A fourth level character with four classes doesn't need a name, he needs Ritalin. Bloody ADD characters.

Actually, I second Bob. I was going to suggest it to be funny, but someone else already did, so now I'm going to suggest it because a fourth level character with four classes is more a statblock than a character anyhow.


----------



## Maraxle (Nov 26, 2002)

Clomax Dogstomp


----------



## Balgus (Nov 26, 2002)

> Ag Pal:
> Actually, I second Bob. I was going to suggest it to be funny, but someone else already did



 Actually, I alrewady did that. you would have to third it.



> Maraxle:
> Clomax Dogstomp



 Hmmm- i am surprised the animal activist group hasn't jumped all over you yet.
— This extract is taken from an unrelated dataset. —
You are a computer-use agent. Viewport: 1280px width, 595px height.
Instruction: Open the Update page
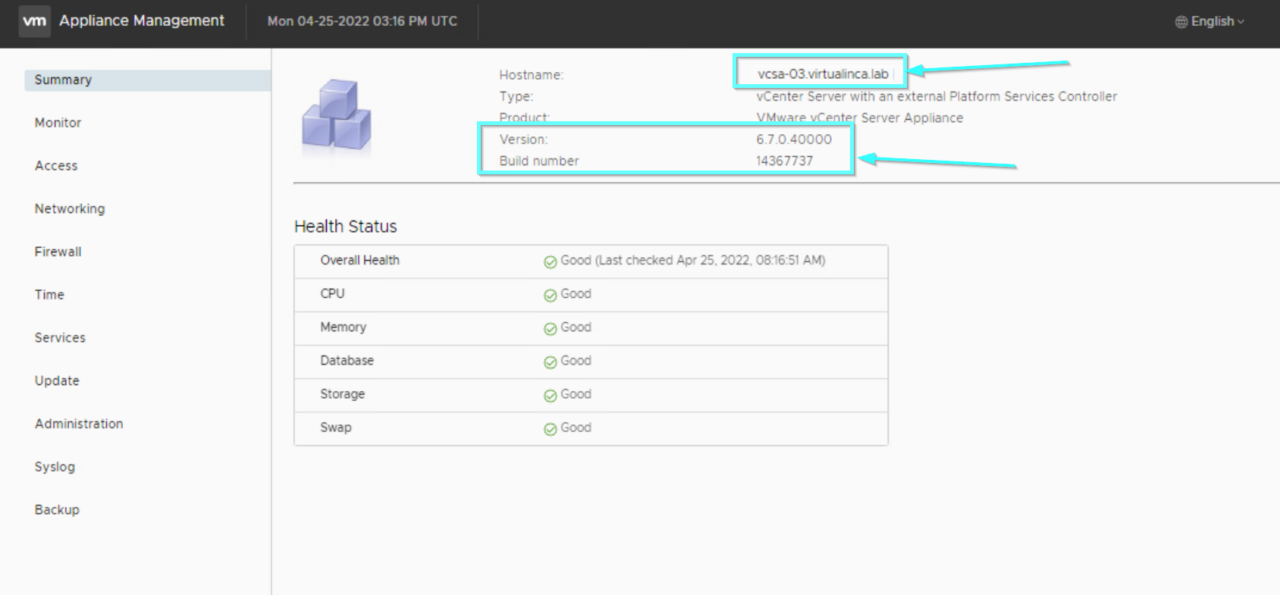click(56, 380)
Dogstomp isnt really PC.  or is it a PC?


----------



## med stud (Nov 26, 2002)

I can give you a list of Swedish names from the Viking era:

Erik
Sten
Tor (or Thor, if you want the Anglo- Saxian remake)
Sven
Ulf
Vidar
Ragnar (pronounced rang'nar)
Björn
Sigurd
Håkan (Norweigian version: Haakon)
Leif (at least I think that's old Swedish)
Harald


----------



## Pielorinho (Nov 26, 2002)

Why even give him a name?  It's not like barbarians come when you call them.

Daniel


----------



## Dingleberry (Nov 26, 2002)

Personally, I'd go with a female of Nordic descent.  Call her Barb Aryan.


----------